I wonder what the actual law is on gun storage in the home. After all, an unloaded gun is a useless gun, and an unloaded gun in a locked cabinet, even more so.

This is the crux of the matter. People who feel a need to have a gun for personal or home defense, will not feel safe if their gun is not quickly and easily accessible. It really doesn't matter what the law says about gun storage, it will just be an after the fact discovery.

That's a fair point. I'm just thinking, the guns that Cruz used were under lock and key but Cruz had a copy of the key which his guardians did not know about. The NRA bang on about gun safety but there are so many dimwits that leave their loaded guns lying around for kids to get their hands on. How often do we hear about little Johnny shooting his sibling after finding his parent's gun lying around. It's weird, every bottle of paracetamol has a child proof cap but guns are kind of neglected.

Several years ago, I read a report from a gun safety for children research project. The researchers had children from the ages of 4 to 7 in the study group. Each age group was given the basic lesson, which was "if you see a gun, don't touch it, tell and adult." Every child was able to recite the rule.

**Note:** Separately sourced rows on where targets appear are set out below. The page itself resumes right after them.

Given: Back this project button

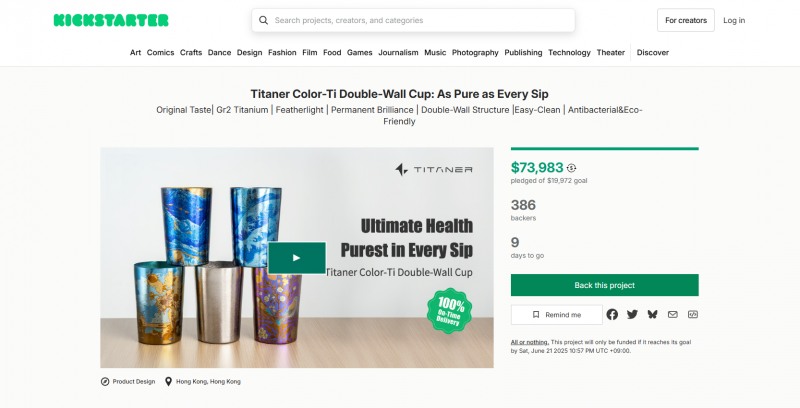Looking at the screenshot, I should pos(605,285).
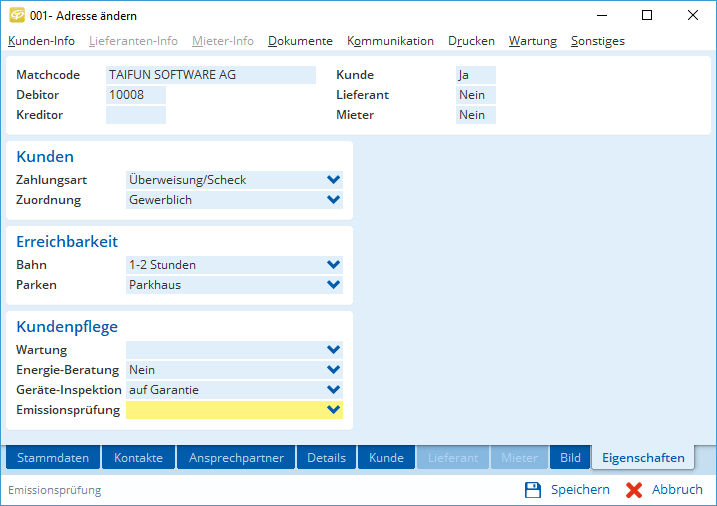Expand the Zahlungsart dropdown
717x506 pixels.
point(333,180)
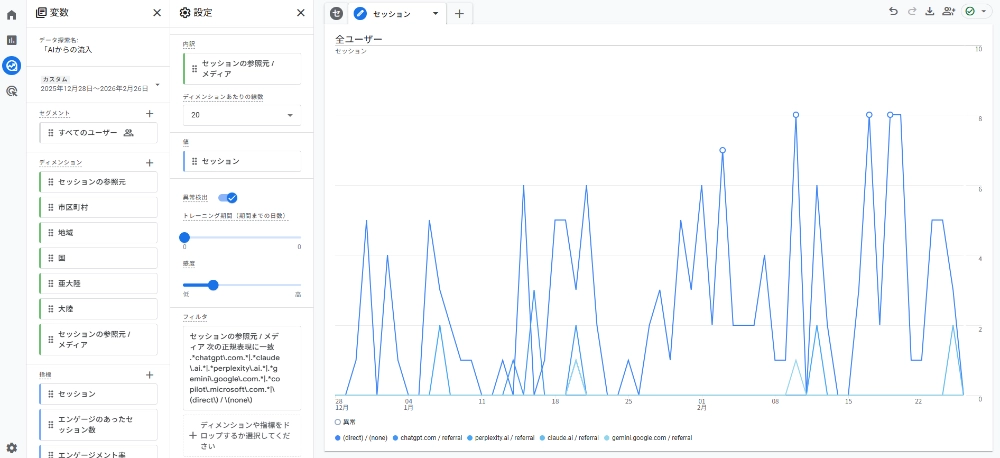This screenshot has width=1000, height=458.
Task: Download the exploration data via export icon
Action: tap(929, 12)
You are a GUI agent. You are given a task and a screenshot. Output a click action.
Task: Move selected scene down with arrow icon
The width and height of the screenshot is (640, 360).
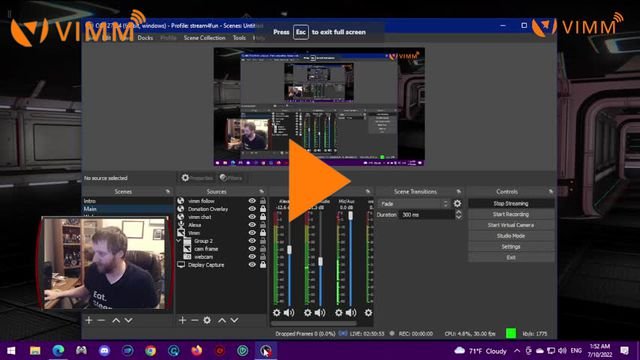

Then, as expected, they put the child in laboratory simulated home, where a pistol was in plain site. The girls of all ages and to boys aged 6 and 7, all reported the pistol to an adult. Every single 4 and 5 year old boy picked up the pistol and pulled the trigger.

There did not seem to be any warning, lesson, or threat, which could prevent this. In my life, I have lost count of how many times I have heard someone say, "My kids know not to touch my gun."
 
I'm just thinking, the guns that Cruz used were under lock and key but Cruz had a copy of the key which his guardians did not know about. The NRA bang on about gun safety...

In the Parkland 17 shooting, Cruz legally (thanks to the NRA) owned the guns he used for his mass murder. He didn't need to hide a spare key; the key was his. The family he lived with had him lock up his guns for the safety of the younger children in the household.

As for the NRA being about gun safety, they used to be all about gun safety up until the mid-1970's. Now they fight every single gun safety measure no matter how small. They don't always win, but they always fight against gun safety.

I do think it is interesting that almost everyone on this thread is in agreement that guns should not be left unsecured for children to find. Given how vehemently opposed we (collectively) tend to be on every other topic, I think the apparent agreement here is a microcosm of the U.S. (and the world) at large.
 
Isn't the distinction to draw between the OP and the Parkland shooting that law enforcement in this instance actually did its job? The Broward Police Department and the school R.O. were Keystone incompetent cowards. No need for new laws. Just enforce the laws we already have. Fire the incompetents.
 
Isn't the distinction to draw between the OP and the Parkland shooting that law enforcement in this instance actually did its job? The Broward Police Department and the school R.O. were Keystone incompetent cowards. No need for new laws. Just enforce the laws we already have. Fire the incompetents.

While it does sound like the police in California did their jobs, I have yet to see any factual evidence that Broward PD failed in their duties prior to the shooting. Yes, "everyone" seemed to "know" Cruz was weird, and had been expelled from school.But no one has yet provided factual evidence that police failed to arrest him for crimes.

Do I think he should have been allowed to own an AR-15 and other weapons plus a shit-ton of ammunition? Absolutely not. But he owned them legally and had not yet done anything that Broward PD could have acted on.

The teenagers in California posted videos of themselves directly threatening to shoot up their schools and bragging about access to their parents' guns.